O imbroglio do salário mínimo é uma das más heranças de Lula
As discussões sobre o novo salário mínimo têm de tudo: ameaças bobas do ministro da Fazenda ao Congresso, caso este aumente o valor decidido pelo governo; arrogância do deputado Paulinho, da Força Sindical, “exigindo” um valor de pelo menos R$ 580,00 (acima dos R$ 545,00 oficiais); e demagogia do PSDB, que é favorável a um mínimo de R$ 600,00, sem explicar de onde viria o dinheiro adicional para a Previdência.
Falta, no imbróglio, lembrar mais uma das más heranças de Lula para sua sucessora. Nessa questão, Lula criou a ideia de que o mínimo deve sempre ter reajustes reais generosos. É o que ele fez quando estava lá. A política adotada seria um mal menor se o mínimo afetasse apenas o mercado de trabalho. Acontece que seu valor é base para reajuste do piso previdenciário. De cada três benefícios, dois seguem o salário mínimo, que influencia 40% dos gastos previdenciários. No governo Lula, esses gastos cresceram 1% do PIB. Não há paralelo de tamanha generosidade com o dinheiro do contribuinte em apenas oito anos. O acréscimo de despesa é, em termos proporcionais, a metade dos gastos previdenciários totais da China (2% do PIB). Considere, além disso, que o PIB cresceu 37% no período e terá uma ideia do impacto da era Lula nas finanças da Previdência.
Além disso, Lula criou uma novidade, a negociação do mínimo com as centrais sindicais. Não tem lógica, a não ser a de prestigiar as centrais e cooptá-las para apoio ao governo. Negociações salariais se justificam entre empregados e empregadores e não entre o governo e sindicalistas para fixar o salário mínimo. Este deve ser calculado em bases técnicas, com metodologia transparente. Pior ainda é ver as centrais se arvorando o papel de representar os aposentados.
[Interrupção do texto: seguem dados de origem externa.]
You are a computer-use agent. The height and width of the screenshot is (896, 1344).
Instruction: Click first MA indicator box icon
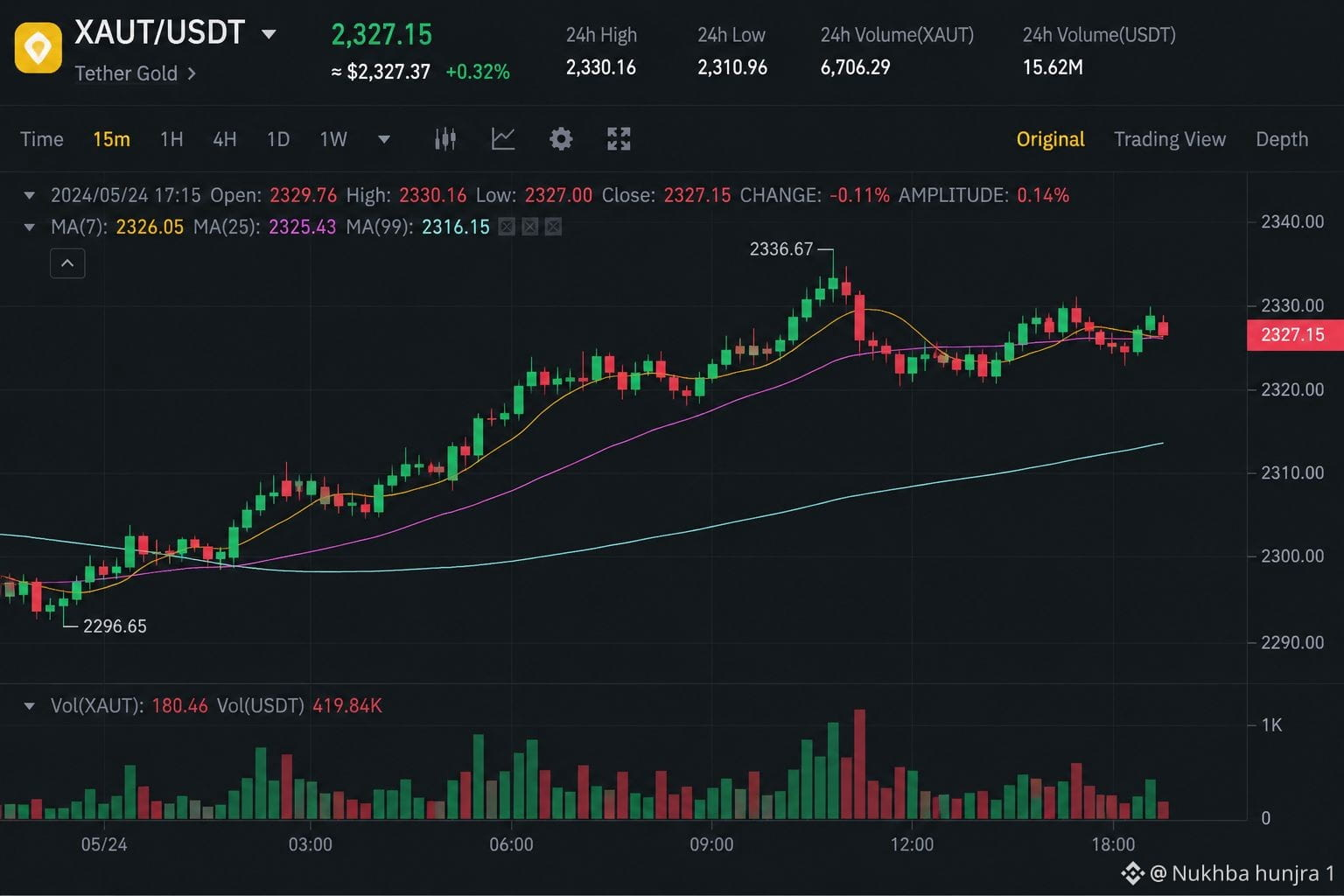[507, 228]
Em lugar nenhum os aposentados precisam de líderes sindicais para negociar seus benefícios. Resultado: o governo sempre terá que ceder alguma coisa e aumentar ainda mais o salário mínimo em termos reais. É completamente suicida. Em 2010, o Brasil gastou 12% do PIB com aposentadorias e pensões, incluindo os servidores públicos. É o dobro da média mundial. Aproxima-se da situação de países europeus com participação elevada de idosos, geralmente duas vezes a do Brasil.
O leitor dificilmente encontrará um aposentado do INSS contente com o que recebe. Ele sempre dirá que contribuiu 35 anos ou mais e tem uma porcaria de aposentadoria. A única verdade é o número de anos de contribuição. Mas isso não pode garantir uma aposentadoria generosa, que deveria ser proporcional às contribuições, caso adotássemos o regime de capitalização. O método de repartição em vigor, pelo qual as gerações atuais pagam as aposentadorias das gerações passadas, dá menos razão ao reclamante. Como o brasileiro vive cada vez após a aposentadoria e nasce cada vez menos, estamos criando uma bomba a explodir no futuro. Os aumentos reais do salário mínimo amplificam o problema.
O mínimo que se deveria fazer para resolver esse efeito do salário mínimo nas contas públicas seria desvinculá-lo do piso previdenciário. No passado, seria uma negociação política com o Congresso, em que poderiam valer argumentos racionais. Agora, as centrais entrarão no jogo, com outros argumentos. O que já era difícil fica quase impossível. Que Deus nos proteja.